Frameworks and resources exist that help bring climate considerations to the core of community planning. For example, EcoDistricts empowers district-scale urban development practitioners to achieve ambitious performance outcomes in equity, resilience, and climate protection. While ICLEI Canada (Local Governments for Sustainability) – a global network of more than 1,750 local and regional governments committed to sustainable urban development – is a hub for many frameworks and climate-related resources specifically designed for cities.
These resources recognize that district energy plays an important role when developing or implementing community climate mitigation and adaptation strategies. For example, the District Energy in Cities initiative supports local governments to build know-how and implement enabling policies that accelerate investment in low carbon and climate-resilient district energy systems. Furthermore, municipalities across Canada have declared climate emergencies to accelerate their local action on decarbonization to align with the targets of the Paris Agreement. Modern district energy systems can help cities meet energy efficiency or net-zero energy building standards and renewable energy objectives.

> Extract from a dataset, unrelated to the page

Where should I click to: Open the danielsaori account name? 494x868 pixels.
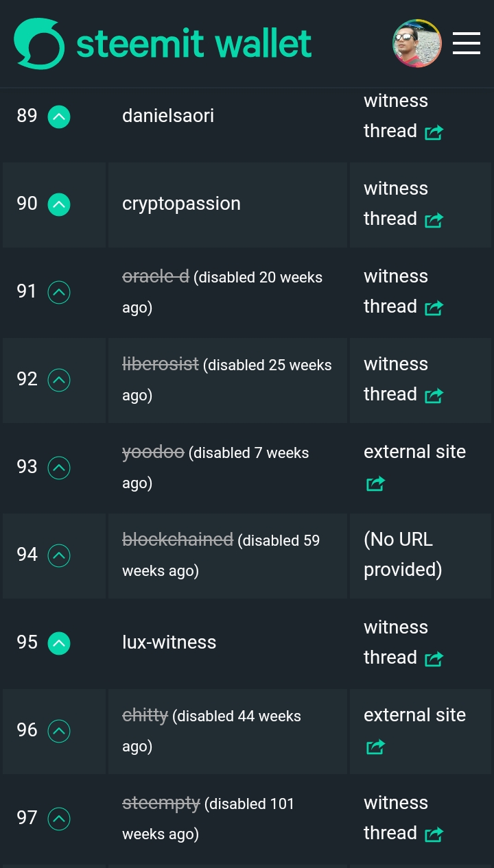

Both the City of Vancouver and City of Toronto have included district energy in their climate plans. Vancouver has introduced district energy utilities with mandatory connection requirements. Toronto supports district energy with guidelines and reports, provides support for neighbourhoods to develop community energy plans, and has partnered with Enwave Energy corporation to expand district energy systems in the city.
How to manage your climate risk and harness opportunities
In order to manage your climate risk and harness your opportunities, you should bring a climate lens to your organization. This is crucial for developers, for example, who are looking to capture the full value of district energy systems in a wider climate strategy.
Apply a climate lens
A climate lens should be applied across the organization looking at governance, strategy, risk management, and metrics and targets.

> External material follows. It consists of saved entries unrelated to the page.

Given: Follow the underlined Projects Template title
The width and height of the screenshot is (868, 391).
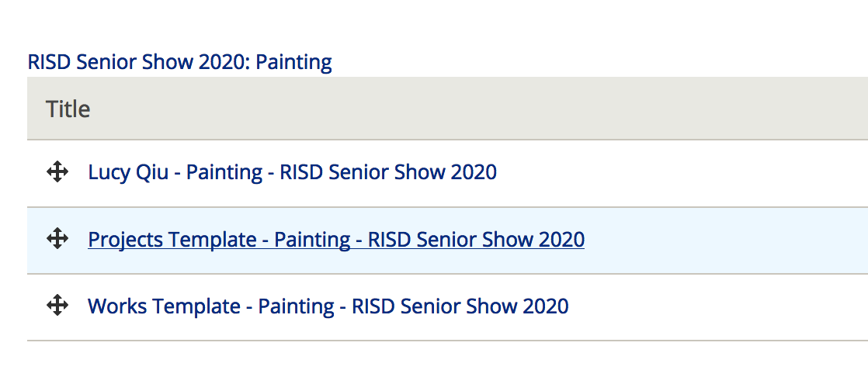Looking at the screenshot, I should pyautogui.click(x=336, y=240).
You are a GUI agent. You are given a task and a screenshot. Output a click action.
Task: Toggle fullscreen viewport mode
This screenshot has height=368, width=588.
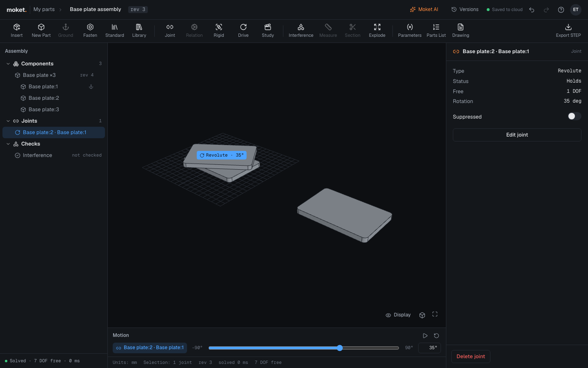coord(435,314)

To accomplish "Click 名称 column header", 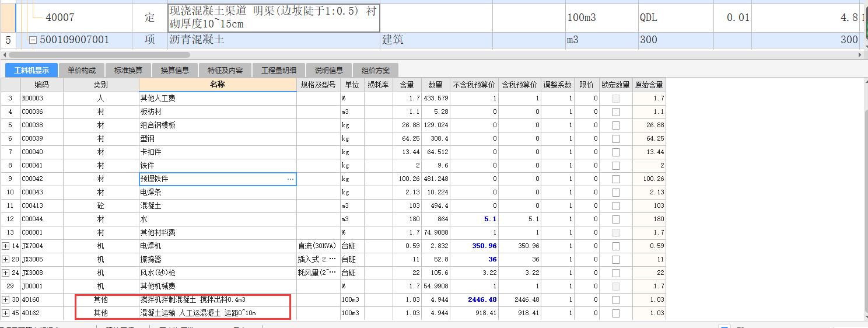I will point(217,85).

The organization’s governance and climate-related risks and opportunities is an important place to start. Who is responsible for climate and what power do they have to set and implement the agenda?
You should assess the impact of climate-related risks and opportunities on the organization’s strategy and financial planning. Is there a plan approved and supported by senior leadership?

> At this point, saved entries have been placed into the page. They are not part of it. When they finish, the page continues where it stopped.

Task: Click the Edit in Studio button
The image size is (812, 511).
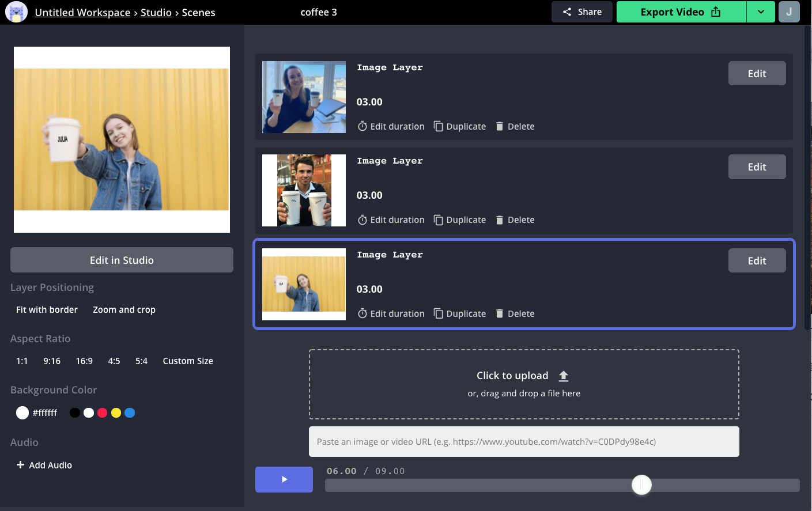Action: [x=122, y=260]
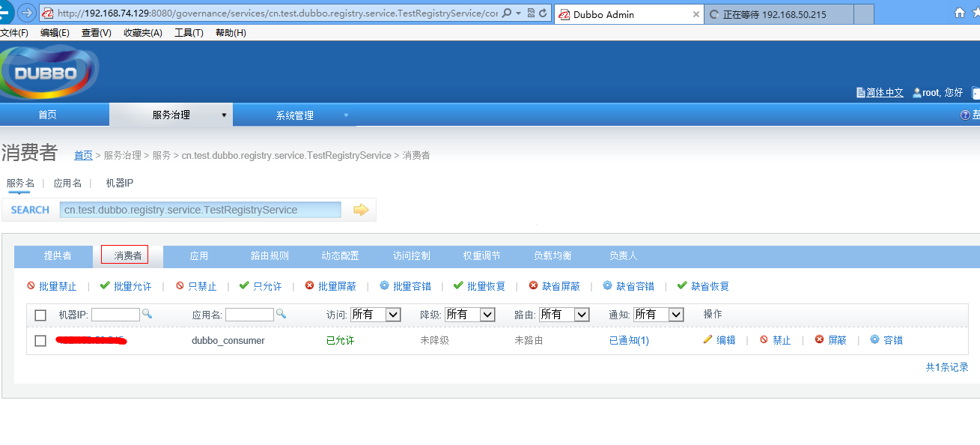Click the browser refresh icon in address bar
This screenshot has width=980, height=445.
[543, 13]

Climate change should be incorporated into the processes used by the organization to identify, assess and manage climate-related risks. Have the risks been identified and plan in place to manage them?
Metrics and Targets
The plan and governance should be tied to metrics and targets used to assess and manage relevant climate-related risks and opportunities. Is there accountability?
Understand your risks
In order to mitigate the impacts of climate change, you need to understand your organization’s risks. For example, you may emit a large amount of carbon emissions or your built infrastructure may be susceptible to flooding. Understanding and prioritizing a response to your climate risk is an important step.
You will also need to understand the existing work across your organization that supports adaptation, mitigation and finding new climate-related opportunities. Your employees may be doing great work or thinking of innovative solutions but don’t feel like they have the agency to move forward on them.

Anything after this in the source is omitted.